++++ Passage ++++

The CANopen application layer and communication profile defines several communication services and protocols. The Process Data Object (PDO) protocol transmits with different scheduling modes real-time data. It is implemented in a single CAN message. The Service Data Object (SDO) protocols transmit configuration or diagnostic data. These protocols support data segmentation and re-assembling in order to overcome the 8-byte limitation of the data field in a CAN message. SDO is a confirmed service, which means that the receiver responds to a message. Therefore two CAN messages are necessary. The network management protocols contain the controlling of the device’s communication state machine (NMT protocol), the signaling of the successful power-on procedure (Boot-up protocol), and the indication of the device’s communication status (Heartbeat protocol). They are all mapped to single CAN messages.
Additionally, there is the Emergency protocol, which reports device failures, and the Time protocol, which provides the system time (in milliseconds). Both protocols are mapped to single CAN messages.
Besides the generic device profiles for sensors, electrical drives, and I/O modules, there are specific profiles for medical sub-systems. One example thereof is the device profile for automatic X-ray collimators targeting the OEM market. General Electric Healthcare, Philips Medical Systems, and Siemens Medical Solutions have developed this profile jointly. Other CANopen profiles for dose-meters, stands and tables as well as X-ray generators are under development. Currently the standardization of a new class of device profiles for medical diagnostic add-on modules, such as contrast media injectors and electro-cardiograms (ECG) are in work. The contrast media injector profile covers devices to be used with AG (angiography), CT (computer tomography), MR (magnet resonance), and US (ultrasonic) scanners. The profile supports also multi-piston injectors. The communication and application is defined. The scanner provides CANopen manager functionality, and the injector functions as CANopen NMT slave device. In order to avoid the assignment of node-identifiers, a geographical addressing scheme is recommended.
The CANopen specifications contain frameworks for a flying NMT master and network redundancy as well as for safety-related communication. The CANopen safety protocol has recently been implemented in a single processor featuring a Safety Integrity Level (SIL) of 3 according to the IEC 61508 standard. The CSC01 16-bit micro-controller is available from CiA. CiA also offers the CANopen conformance test tool. This tool is the base for the CANopen certification performed by CiA. Devices that pass the test successfully, receive the official CANopen certificate.

++++

Required tasks:
A: Which three companies jointly developed the CANopen passage's device profile for automatic X-ray collimators?
B: Please repeat everything in the CANopen passage from "Additionally, there is" down to "are mapped to single CAN messages.", word for word.
The entries have no connection to the CANopen passage.

++++ Recorded information ++++

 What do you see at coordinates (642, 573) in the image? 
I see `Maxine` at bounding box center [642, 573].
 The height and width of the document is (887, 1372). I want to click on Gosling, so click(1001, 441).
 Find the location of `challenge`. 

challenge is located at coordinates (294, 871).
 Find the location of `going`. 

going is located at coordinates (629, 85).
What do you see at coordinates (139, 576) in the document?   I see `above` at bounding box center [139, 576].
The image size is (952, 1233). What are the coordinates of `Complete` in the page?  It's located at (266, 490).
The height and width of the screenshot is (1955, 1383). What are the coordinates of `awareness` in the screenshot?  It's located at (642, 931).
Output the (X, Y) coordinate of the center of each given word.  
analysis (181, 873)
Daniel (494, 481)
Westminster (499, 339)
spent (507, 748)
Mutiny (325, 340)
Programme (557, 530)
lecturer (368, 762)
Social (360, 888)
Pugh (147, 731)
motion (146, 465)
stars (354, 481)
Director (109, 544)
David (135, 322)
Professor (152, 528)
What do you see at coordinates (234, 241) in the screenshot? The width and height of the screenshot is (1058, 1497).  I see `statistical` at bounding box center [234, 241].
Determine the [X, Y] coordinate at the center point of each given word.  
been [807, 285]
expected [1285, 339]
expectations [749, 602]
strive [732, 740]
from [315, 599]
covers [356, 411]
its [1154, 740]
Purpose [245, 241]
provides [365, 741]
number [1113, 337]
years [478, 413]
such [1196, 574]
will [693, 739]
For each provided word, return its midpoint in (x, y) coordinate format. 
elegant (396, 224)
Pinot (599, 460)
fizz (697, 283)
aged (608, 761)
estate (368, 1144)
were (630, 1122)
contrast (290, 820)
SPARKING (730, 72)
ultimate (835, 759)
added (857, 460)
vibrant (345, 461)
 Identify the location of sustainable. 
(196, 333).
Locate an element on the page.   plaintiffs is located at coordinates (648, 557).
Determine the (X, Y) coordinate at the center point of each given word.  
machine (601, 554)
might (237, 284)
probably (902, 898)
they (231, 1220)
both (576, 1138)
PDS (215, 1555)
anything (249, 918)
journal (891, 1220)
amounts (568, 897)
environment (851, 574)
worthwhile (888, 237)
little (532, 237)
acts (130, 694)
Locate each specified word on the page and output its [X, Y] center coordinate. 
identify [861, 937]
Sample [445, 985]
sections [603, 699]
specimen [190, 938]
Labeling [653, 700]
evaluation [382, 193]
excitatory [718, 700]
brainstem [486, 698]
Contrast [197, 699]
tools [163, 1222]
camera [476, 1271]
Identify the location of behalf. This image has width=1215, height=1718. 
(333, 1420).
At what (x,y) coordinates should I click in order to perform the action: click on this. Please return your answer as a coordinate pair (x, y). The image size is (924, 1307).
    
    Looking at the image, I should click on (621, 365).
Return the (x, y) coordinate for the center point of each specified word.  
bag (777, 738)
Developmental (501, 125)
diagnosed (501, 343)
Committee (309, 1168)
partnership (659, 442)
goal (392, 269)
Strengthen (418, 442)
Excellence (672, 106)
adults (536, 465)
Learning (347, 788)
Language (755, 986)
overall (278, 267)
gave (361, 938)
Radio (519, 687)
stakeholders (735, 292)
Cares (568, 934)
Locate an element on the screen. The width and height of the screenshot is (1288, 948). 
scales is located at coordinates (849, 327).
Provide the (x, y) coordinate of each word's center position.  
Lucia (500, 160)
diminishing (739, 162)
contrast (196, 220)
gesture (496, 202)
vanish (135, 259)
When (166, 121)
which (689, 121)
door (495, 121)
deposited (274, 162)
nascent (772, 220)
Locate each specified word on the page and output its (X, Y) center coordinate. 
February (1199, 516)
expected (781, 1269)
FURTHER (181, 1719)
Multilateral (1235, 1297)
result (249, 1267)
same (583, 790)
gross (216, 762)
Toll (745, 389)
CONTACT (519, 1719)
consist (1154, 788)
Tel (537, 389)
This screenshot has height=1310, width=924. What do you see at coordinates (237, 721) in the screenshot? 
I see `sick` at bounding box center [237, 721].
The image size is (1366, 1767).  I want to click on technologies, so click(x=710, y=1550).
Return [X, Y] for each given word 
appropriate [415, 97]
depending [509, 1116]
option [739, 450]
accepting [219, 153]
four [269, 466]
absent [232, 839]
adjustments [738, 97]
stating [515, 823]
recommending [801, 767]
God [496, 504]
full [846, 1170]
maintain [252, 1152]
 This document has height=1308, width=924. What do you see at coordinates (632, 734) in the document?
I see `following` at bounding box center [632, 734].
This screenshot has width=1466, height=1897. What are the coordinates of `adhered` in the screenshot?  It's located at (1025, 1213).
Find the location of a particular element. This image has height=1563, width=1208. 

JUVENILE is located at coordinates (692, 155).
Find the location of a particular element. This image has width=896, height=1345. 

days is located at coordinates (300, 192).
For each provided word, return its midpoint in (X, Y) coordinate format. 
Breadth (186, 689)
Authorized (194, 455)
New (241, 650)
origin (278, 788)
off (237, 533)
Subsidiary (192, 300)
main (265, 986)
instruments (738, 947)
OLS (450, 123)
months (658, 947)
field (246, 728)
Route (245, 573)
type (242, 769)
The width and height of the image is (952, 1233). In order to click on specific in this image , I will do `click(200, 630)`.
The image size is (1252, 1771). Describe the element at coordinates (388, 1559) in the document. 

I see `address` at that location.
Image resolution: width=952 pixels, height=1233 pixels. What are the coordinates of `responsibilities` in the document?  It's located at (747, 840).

++++

Exercise answers:
A: General Electric Healthcare, Philips Medical Systems, and Siemens Medical Solutions.

B:
Additionally, there is the Emergency protocol, which reports device failures, and the Time protocol, which provides the system time (in milliseconds). Both protocols are mapped to single CAN messages.